"Ketika seorang anak dianiaya dan dizalimi Pertama yang ia akan lakukan adalah mengadu kepada ayah dan ibunya. Tapi ayah dan ibuku sudah menjualku untuk dibunuh. Mereka memilih hadiah dari Raja daripada aku, anak mereka. Jadi, aku tak bisa mengadu kepada mereka. Tempat pengaduan Kedua adalah hakim. Tapi apa yang hendak kukatakan ketika hakim sudah mengeluarkan fatwa menghalalkan darahku untuk kesembuhan Raja dan ia tak lagi memikirkan mana korban kezaliman dan mana yang zalim. Satu-satunya yang bisa dilakukan Pengaduan Ketiga adalah mengadu kepada Raja. Tapi bagaimana denganku? Semua kezaliman ini adalah karena Raja. Bagaimana aku bisa mengadu kepadanya (Pengaduan KeEmpat) ? Karena itu aku hanya berserah diri kepada Allah. Aku mengadu kepada-Nya dengan mengangkat kepada ke atas lalu tersenyum. Aku tersenyum mengadukan kezaliman ini kepada-Nya."
Penyakit Raja dan Anak Bijaksana
Alkisah di zaman dahulu kala ada seorang raja yang sedang menderita penyakit misterius yang tak bisa disembuhkan. Keadaan sang Raja membuat khawatir para pembesar kerajaan termasuk para menteri dan kalangan bangsawan. Pada suatu hari mereka mengadakan pertemuan untuk memecahkan masalah ini. Mereka pun sepakat untuk mendatangkan para tabib kenamaan ke istana. Satu persatu tabib-tabib itu berdatangan dan memeriksa keadaan Raja. Tapi tak ada satupun yang bisa menyembuhkannya. Masing-masing tertunduk lesu meninggalkan istana setelah gagal melaksanakan tugasnya. Mereka semua mengatakan bahwa Raja menderita penyakit aneh dan misterius. Tak ada obat yang bisa menyembuhkannya.

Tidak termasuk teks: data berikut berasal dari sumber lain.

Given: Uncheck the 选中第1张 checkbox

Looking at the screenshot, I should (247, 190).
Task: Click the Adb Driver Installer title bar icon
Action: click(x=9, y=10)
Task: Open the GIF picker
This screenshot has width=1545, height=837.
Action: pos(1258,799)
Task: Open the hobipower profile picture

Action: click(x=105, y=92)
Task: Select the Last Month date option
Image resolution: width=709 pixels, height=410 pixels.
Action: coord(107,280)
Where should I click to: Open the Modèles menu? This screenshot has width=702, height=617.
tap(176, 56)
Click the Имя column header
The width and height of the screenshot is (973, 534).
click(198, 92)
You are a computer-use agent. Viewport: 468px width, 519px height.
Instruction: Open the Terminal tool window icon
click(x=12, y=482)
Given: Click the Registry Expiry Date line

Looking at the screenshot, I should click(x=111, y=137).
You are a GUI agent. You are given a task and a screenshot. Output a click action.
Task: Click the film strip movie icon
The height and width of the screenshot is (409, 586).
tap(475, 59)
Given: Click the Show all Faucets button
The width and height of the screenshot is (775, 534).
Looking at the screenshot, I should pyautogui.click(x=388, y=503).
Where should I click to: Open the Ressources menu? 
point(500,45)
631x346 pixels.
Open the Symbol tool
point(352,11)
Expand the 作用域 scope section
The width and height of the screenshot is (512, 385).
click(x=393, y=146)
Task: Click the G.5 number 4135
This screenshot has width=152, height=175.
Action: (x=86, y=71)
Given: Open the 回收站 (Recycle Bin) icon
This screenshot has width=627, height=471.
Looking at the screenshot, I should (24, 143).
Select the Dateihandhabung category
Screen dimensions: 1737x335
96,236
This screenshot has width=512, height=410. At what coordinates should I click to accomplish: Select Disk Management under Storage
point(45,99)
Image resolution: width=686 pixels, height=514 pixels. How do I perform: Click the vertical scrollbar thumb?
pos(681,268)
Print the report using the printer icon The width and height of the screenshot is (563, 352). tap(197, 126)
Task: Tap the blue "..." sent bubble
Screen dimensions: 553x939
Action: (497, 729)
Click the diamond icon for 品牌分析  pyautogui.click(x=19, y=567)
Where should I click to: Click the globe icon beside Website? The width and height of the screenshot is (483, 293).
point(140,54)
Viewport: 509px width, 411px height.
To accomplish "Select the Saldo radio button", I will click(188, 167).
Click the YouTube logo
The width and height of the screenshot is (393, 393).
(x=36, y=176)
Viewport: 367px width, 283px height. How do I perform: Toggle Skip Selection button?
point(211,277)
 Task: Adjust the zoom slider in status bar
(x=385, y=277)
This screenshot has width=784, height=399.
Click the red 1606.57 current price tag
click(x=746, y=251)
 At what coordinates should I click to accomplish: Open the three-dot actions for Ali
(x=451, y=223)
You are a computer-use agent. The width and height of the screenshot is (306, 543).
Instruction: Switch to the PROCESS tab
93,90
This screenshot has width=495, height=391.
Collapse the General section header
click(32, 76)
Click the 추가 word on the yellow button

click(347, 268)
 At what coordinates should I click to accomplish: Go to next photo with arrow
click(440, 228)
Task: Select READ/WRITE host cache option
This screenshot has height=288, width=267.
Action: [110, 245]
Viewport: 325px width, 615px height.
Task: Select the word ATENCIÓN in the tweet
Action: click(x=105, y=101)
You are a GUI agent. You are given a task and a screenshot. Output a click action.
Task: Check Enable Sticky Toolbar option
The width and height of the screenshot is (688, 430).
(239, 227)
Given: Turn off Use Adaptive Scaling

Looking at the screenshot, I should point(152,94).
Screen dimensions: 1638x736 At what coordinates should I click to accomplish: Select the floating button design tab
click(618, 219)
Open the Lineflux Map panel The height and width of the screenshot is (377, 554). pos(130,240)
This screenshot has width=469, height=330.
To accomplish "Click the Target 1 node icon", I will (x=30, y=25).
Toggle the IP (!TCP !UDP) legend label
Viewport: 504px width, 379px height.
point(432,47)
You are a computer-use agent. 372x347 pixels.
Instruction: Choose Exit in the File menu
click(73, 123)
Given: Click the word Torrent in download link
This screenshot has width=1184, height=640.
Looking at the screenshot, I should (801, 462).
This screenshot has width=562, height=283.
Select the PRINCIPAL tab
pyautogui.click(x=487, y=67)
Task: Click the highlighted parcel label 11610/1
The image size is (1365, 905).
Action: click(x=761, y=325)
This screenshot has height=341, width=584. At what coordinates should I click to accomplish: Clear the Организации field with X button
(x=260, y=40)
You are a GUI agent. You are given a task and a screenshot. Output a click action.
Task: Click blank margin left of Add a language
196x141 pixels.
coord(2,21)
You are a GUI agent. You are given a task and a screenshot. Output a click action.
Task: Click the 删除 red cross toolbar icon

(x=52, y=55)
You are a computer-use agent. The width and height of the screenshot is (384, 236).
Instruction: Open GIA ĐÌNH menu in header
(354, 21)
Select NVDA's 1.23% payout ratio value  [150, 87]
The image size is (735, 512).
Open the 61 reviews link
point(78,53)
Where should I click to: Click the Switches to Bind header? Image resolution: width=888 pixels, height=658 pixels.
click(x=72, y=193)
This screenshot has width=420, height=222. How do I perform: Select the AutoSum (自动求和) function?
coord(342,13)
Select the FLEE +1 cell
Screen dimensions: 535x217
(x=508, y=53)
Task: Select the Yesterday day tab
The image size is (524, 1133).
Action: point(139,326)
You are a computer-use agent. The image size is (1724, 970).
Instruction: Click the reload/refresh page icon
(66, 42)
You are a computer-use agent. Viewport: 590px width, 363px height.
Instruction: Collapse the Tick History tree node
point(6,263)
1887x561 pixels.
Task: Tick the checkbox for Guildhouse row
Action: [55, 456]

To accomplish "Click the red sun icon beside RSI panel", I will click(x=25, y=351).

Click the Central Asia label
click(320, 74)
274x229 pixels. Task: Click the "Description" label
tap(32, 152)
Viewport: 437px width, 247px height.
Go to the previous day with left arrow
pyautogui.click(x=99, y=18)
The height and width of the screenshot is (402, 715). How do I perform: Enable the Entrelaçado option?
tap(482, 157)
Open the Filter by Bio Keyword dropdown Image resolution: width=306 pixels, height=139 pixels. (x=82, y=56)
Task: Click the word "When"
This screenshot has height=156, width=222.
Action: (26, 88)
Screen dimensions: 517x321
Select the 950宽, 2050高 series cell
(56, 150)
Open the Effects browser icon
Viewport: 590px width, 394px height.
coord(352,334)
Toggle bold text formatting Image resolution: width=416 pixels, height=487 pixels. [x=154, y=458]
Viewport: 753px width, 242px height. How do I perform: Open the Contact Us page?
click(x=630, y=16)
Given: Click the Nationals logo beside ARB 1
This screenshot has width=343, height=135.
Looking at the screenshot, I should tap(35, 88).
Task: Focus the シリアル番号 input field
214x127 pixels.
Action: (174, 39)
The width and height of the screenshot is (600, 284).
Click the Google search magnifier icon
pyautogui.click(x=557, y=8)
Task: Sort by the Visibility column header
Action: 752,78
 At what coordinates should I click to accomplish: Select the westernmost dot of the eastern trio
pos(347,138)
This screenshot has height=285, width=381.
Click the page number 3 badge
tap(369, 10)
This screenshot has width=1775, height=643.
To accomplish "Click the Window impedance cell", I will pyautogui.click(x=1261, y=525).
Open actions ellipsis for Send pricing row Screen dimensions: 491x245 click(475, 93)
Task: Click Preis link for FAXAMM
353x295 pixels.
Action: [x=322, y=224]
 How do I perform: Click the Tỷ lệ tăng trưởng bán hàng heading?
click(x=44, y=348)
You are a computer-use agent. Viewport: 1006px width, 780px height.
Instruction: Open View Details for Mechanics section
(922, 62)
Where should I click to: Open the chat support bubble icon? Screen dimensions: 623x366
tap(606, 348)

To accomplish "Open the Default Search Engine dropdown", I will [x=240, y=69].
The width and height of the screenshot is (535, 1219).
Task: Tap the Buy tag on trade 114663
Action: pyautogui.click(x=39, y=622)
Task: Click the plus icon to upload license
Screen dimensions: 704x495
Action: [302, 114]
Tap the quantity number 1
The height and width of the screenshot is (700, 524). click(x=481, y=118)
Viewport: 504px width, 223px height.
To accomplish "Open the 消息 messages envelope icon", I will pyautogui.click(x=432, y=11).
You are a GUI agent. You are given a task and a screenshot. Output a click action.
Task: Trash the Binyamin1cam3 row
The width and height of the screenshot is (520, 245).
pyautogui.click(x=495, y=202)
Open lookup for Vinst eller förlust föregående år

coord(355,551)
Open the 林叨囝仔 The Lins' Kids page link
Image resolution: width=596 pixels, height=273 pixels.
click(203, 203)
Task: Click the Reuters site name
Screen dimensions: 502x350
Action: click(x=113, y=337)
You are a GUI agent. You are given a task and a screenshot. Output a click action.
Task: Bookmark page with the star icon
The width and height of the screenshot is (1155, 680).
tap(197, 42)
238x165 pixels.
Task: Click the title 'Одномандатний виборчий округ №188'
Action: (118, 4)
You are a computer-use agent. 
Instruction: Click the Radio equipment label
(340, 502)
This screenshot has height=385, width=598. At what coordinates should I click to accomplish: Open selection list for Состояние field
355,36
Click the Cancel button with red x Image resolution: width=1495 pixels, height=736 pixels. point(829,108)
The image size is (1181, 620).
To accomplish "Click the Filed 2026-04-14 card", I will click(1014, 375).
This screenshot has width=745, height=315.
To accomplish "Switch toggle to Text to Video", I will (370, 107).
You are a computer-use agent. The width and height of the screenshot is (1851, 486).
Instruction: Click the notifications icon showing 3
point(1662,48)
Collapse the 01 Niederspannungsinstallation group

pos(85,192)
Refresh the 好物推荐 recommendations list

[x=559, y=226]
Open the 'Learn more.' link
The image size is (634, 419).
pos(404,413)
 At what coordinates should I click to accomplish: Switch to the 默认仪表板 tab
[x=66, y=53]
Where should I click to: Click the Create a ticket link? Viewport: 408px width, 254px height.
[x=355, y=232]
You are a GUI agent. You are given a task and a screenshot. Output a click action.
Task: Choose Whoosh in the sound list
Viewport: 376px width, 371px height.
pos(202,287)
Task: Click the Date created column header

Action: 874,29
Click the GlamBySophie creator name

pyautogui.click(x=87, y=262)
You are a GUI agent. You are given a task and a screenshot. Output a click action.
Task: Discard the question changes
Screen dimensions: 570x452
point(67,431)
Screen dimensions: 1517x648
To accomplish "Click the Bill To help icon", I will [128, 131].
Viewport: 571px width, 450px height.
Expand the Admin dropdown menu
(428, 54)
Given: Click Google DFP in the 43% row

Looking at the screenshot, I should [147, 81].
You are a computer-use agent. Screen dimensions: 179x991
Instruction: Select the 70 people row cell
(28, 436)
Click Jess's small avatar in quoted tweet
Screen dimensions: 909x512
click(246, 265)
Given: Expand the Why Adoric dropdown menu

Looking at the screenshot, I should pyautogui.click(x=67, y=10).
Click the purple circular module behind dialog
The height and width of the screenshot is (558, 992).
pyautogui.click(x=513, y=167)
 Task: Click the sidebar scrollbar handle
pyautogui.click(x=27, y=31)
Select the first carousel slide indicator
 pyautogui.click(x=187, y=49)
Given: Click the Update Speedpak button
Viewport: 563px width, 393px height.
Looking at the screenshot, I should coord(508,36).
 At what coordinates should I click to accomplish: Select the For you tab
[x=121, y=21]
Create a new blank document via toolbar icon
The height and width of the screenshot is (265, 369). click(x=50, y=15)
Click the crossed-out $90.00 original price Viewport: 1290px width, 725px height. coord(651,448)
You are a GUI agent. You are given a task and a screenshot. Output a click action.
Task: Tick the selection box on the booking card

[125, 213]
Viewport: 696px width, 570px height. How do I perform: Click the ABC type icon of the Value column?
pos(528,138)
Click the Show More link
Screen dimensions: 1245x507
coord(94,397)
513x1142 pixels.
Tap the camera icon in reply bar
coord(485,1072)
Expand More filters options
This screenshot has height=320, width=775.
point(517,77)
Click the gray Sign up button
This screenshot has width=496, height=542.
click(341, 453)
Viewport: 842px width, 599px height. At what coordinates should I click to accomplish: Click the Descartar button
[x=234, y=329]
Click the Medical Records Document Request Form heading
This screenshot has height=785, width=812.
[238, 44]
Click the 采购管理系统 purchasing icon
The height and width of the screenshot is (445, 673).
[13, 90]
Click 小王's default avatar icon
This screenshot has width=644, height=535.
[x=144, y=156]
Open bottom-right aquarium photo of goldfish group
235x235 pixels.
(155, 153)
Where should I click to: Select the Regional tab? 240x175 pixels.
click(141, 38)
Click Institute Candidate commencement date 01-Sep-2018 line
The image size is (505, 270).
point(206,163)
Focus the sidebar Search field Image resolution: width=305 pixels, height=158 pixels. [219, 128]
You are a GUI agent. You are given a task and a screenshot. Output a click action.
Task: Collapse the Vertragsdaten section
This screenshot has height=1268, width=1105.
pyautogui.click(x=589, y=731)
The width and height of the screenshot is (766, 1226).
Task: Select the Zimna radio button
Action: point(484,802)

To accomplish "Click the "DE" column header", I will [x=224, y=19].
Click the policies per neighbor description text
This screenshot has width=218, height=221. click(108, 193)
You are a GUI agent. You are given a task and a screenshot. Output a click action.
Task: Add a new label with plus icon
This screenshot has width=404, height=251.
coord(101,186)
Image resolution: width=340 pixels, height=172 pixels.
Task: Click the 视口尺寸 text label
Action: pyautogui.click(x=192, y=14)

Keadaan tetap seperti semula. Kesedihan tak mau meninggalkan istana. Para pembesar kerajaan terlihat murung, tak tahu apa yang mesti mereka perbuat untuk menyembuhkan Raja. Suatu hari terdengar kabar bahwa di negeri Yunani ada seorang tabib mahir yang tidak pernah gagal mendeteksi penyakit. Semua pasien yang ditanganinya bisa disembuhkan. Mendengar berita itu, Raja memerintahkan sejumlah orang untuk pergi ke Yunani dan mendatangkan tabib itu ke istananya.
Salah seorang menteri bersama sekelompok pengawal kerajaan segera bergerak dan memacu kuda mereka dengan cepat ke arah negeri Yunani. Dengan mengantongi alamat dan tanda-tanda yang secukupnya ditambah dengan bertanya kesana kemari akhirnya rombongan istana kerajaan itu berhasil menemukan sang tabib. Mereka menceritakan keadaan Raja kepada tabib itu dan memintanya untuk bersedia pergi ke istana bersama mereka. Tabib setuju. Ia pergi ke negeri tetangga untuk mengobati Raja.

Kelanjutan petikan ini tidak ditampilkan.